The iteration would be observed by various rules such as "if current char = quote, and $compiling == false, start compiling new word and set $compiling = true;". You would stop compiling when you hit another quote char, ignoring any word boundaries within a quoted string. The compiling flag keeps track of where you are. That's just a rough outline of the kind of flags and rules you might need.
This way can also get a bit tortuous.
Posted: Sun Jun 27, 2004 7:23 pm
by redmonkey
I think for short strings (typically the case with seach criteria) there would be minimal difference (both in performance and logical difficulty) between either approach. I think it would just come down to which method you prefer.
Interestingly enough, due to my morbid curiosity, I did benchmark the two differing code samples offered thus far. And even on this relatively short string (although longer than you average search criteria) the regex method performed noteably faster. The time taken to execute the regex method was (on average) 0.002 seconds, while the other method was averging 0.05 seconds.
Posted: Mon Jun 28, 2004 1:00 am
by Weirdan
redmonkey wrote:
Interestingly enough, due to my morbid curiosity, I did benchmark the two differing code samples offered thus far. And even on this relatively short string (although longer than you average search criteria) the regex method performed noteably faster. The time taken to execute the regex method was (on average) 0.002 seconds, while the other method was averging 0.05 seconds.
ok, you convinced me

Nevertheless it was interesting discussion, thanks =)
Posted: Mon Jun 28, 2004 5:54 am
by redmonkey
It's always interesting to see two more different approaches to the same problem, even better when it doesn't descend into a mad rant about which is better.
As I said previously, for short strings there probably isn't too much of a difference in performance to adopt either approach to fully parse the search criteria.
Posted: Mon Jun 28, 2004 7:25 am
by Weirdan
'25 times faster' isn't 'too much of a difference' to you?

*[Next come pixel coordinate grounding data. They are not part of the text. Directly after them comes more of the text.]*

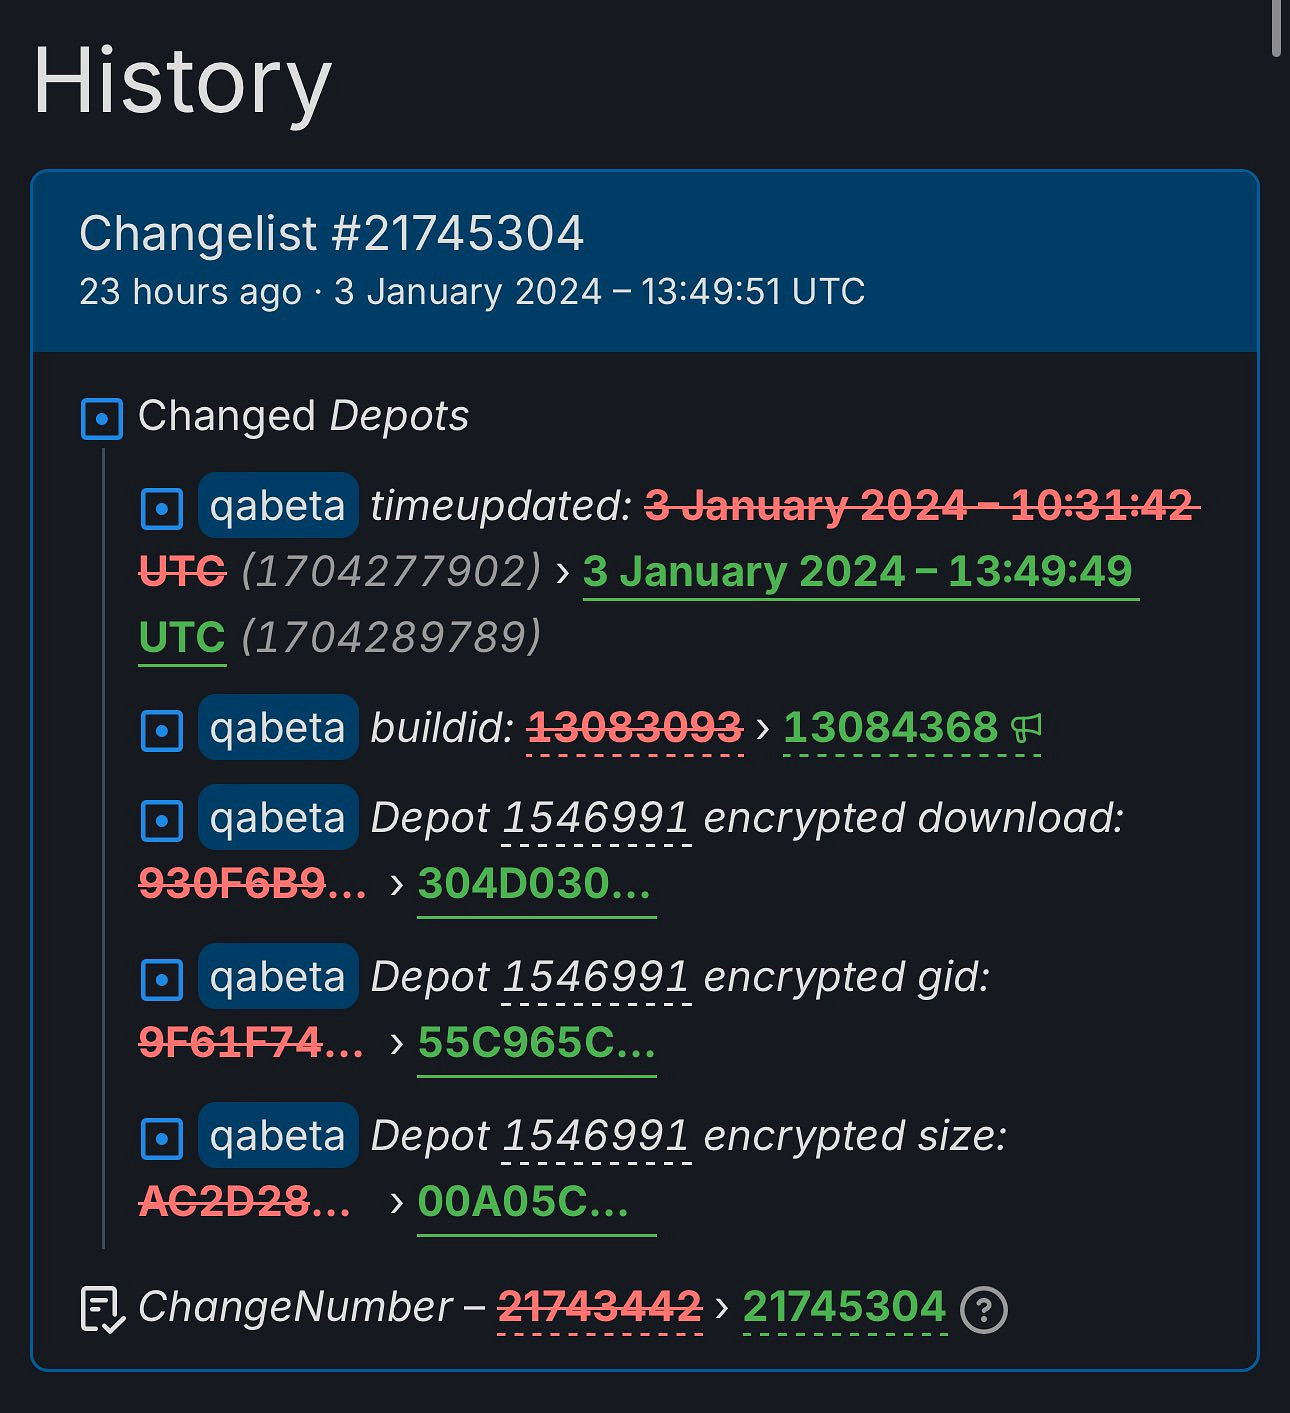The image size is (1290, 1413).
Task: Click the truncated new hash 304D030…
Action: pos(535,884)
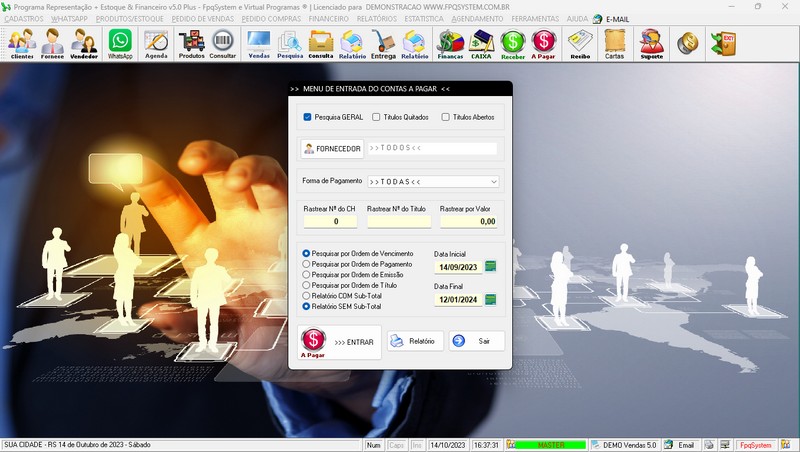Enable the Títulos Quitados checkbox
This screenshot has height=452, width=800.
coord(376,117)
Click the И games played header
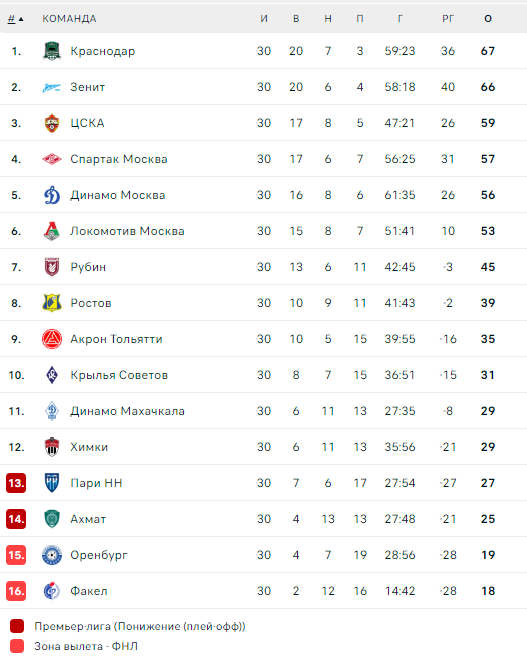This screenshot has height=663, width=527. (264, 19)
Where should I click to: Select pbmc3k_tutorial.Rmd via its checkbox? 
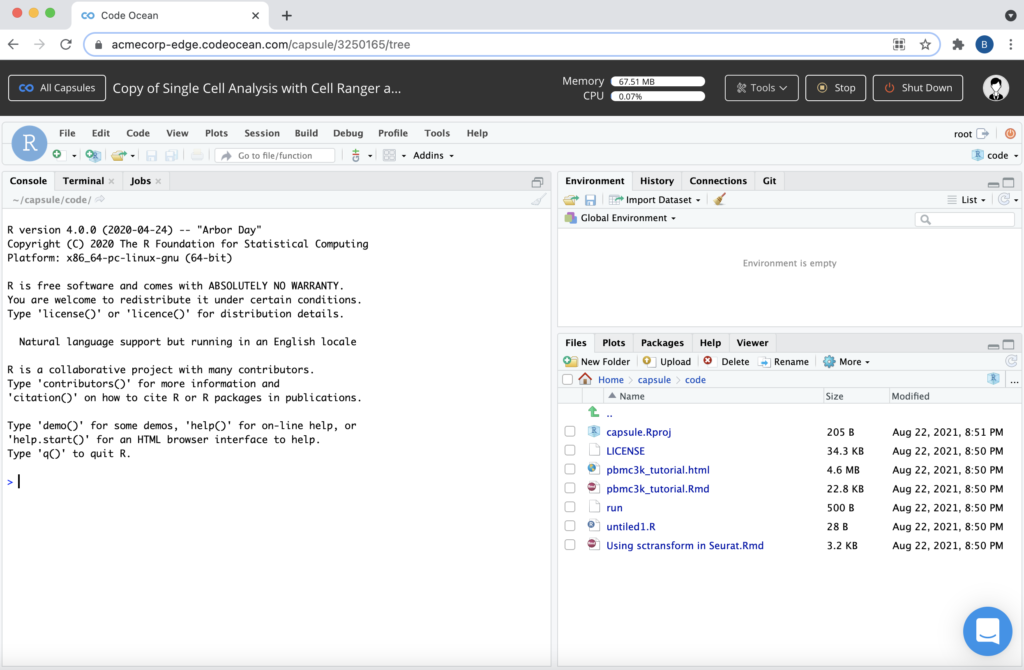point(570,488)
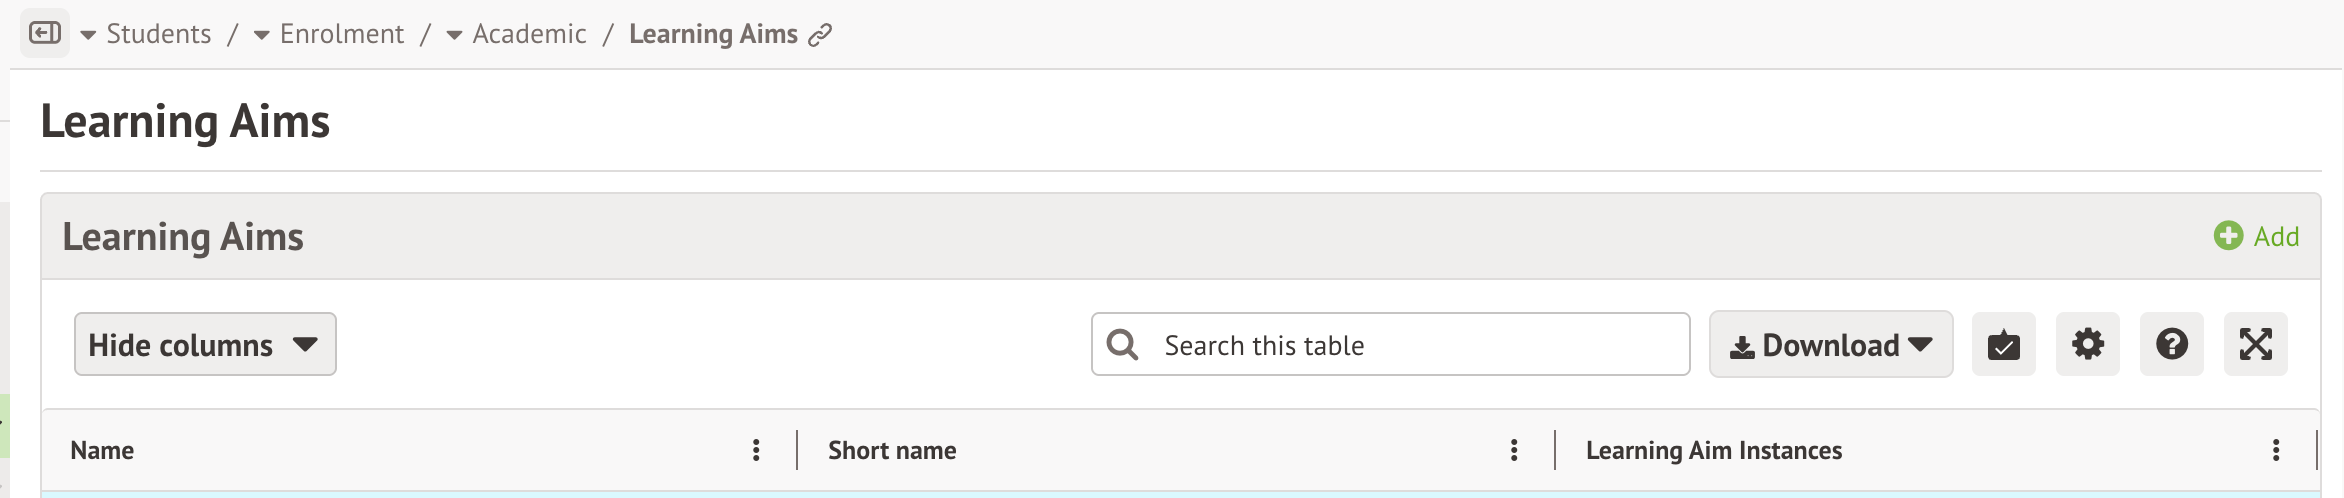Click the search magnifier icon

(1122, 345)
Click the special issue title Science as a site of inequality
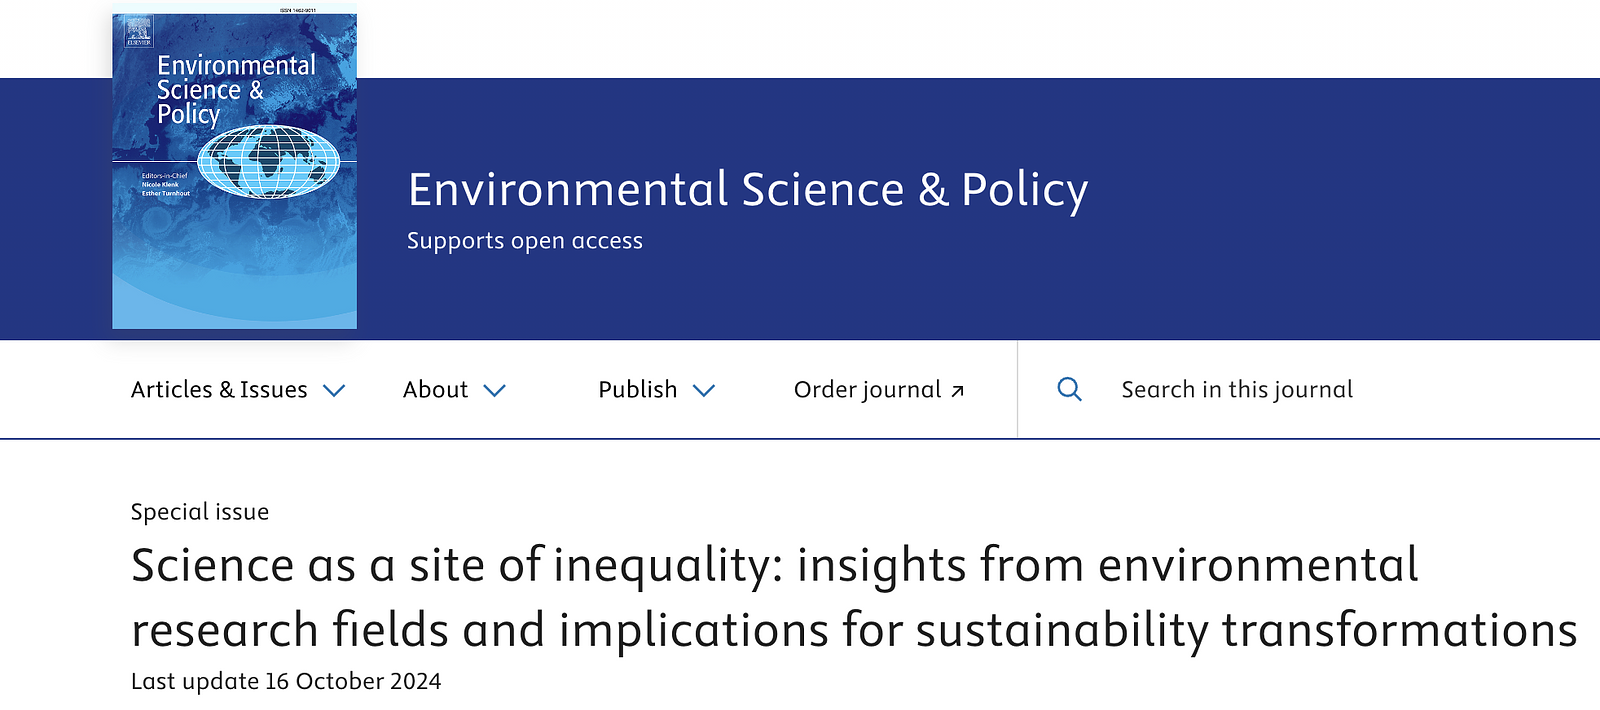The image size is (1600, 710). 854,597
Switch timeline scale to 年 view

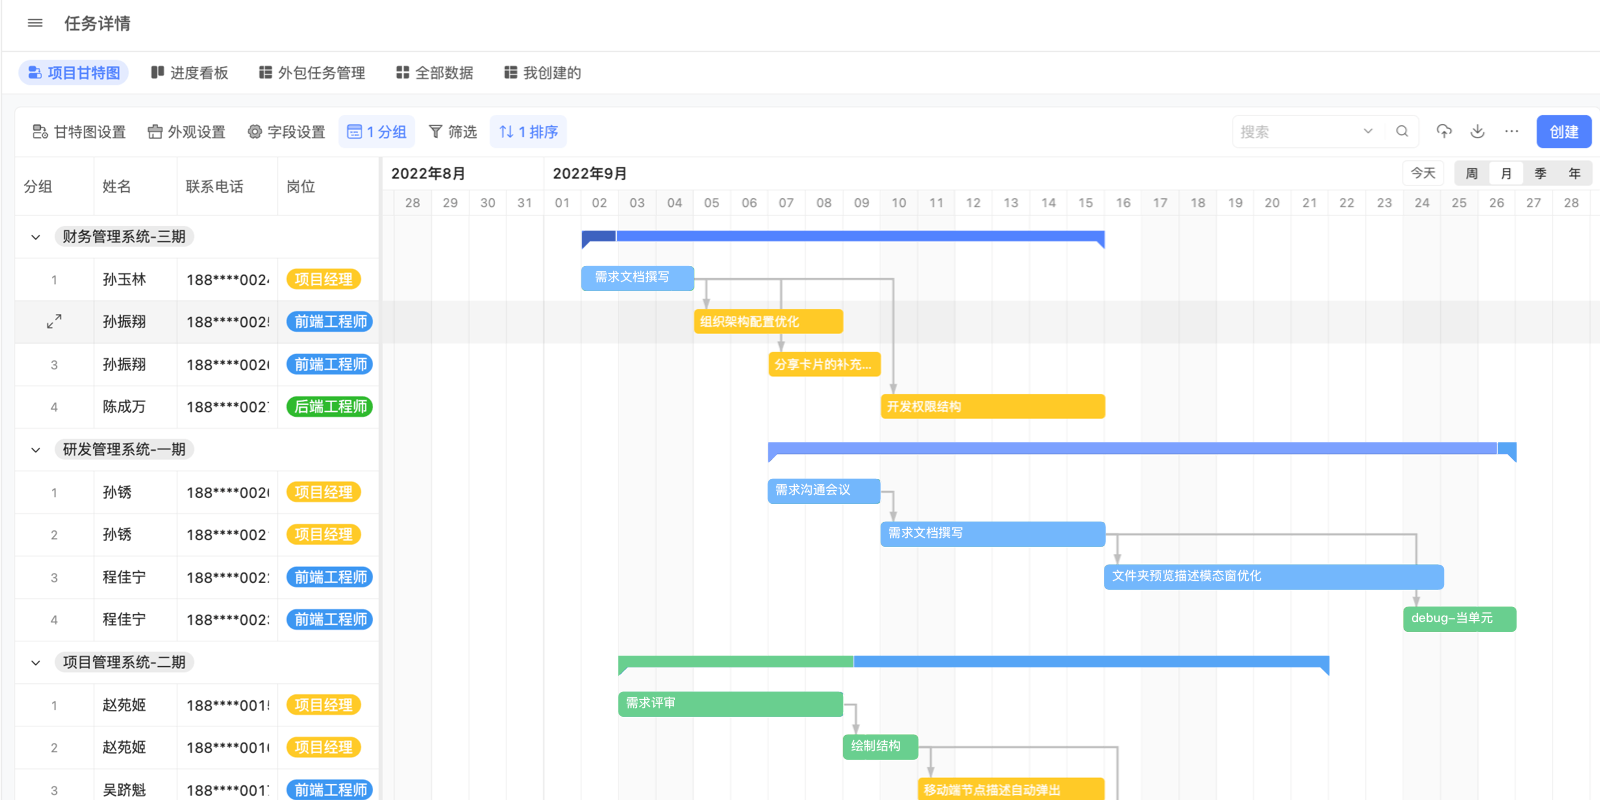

Posted: Mon Jun 28, 2004 7:36 am
by redmonkey
Weirdan wrote:'25 times faster' isn't 'too much of a difference' to you?

I wasn't specifically talking about these two code examples, I was suggesting that the complete solution would probably perform roughly the same. i.e.
The regex method would probably be best using several regex statements to obtain the quoted strings, 'and' strings and 'or' strings. I would think that on a _short string_ there would be minimal difference between iterating along the string and applying 3-4 regex to it.
In the samples given thus far it suggests that regex would be the way to go, but for shorter strings there may be little difference.
Of course, I haven't actually benchmarked complete working solutions, so I could be completely wrong. I suppose it would depend on how complex your iterator becomes over how complex the regex (and how many) would be required.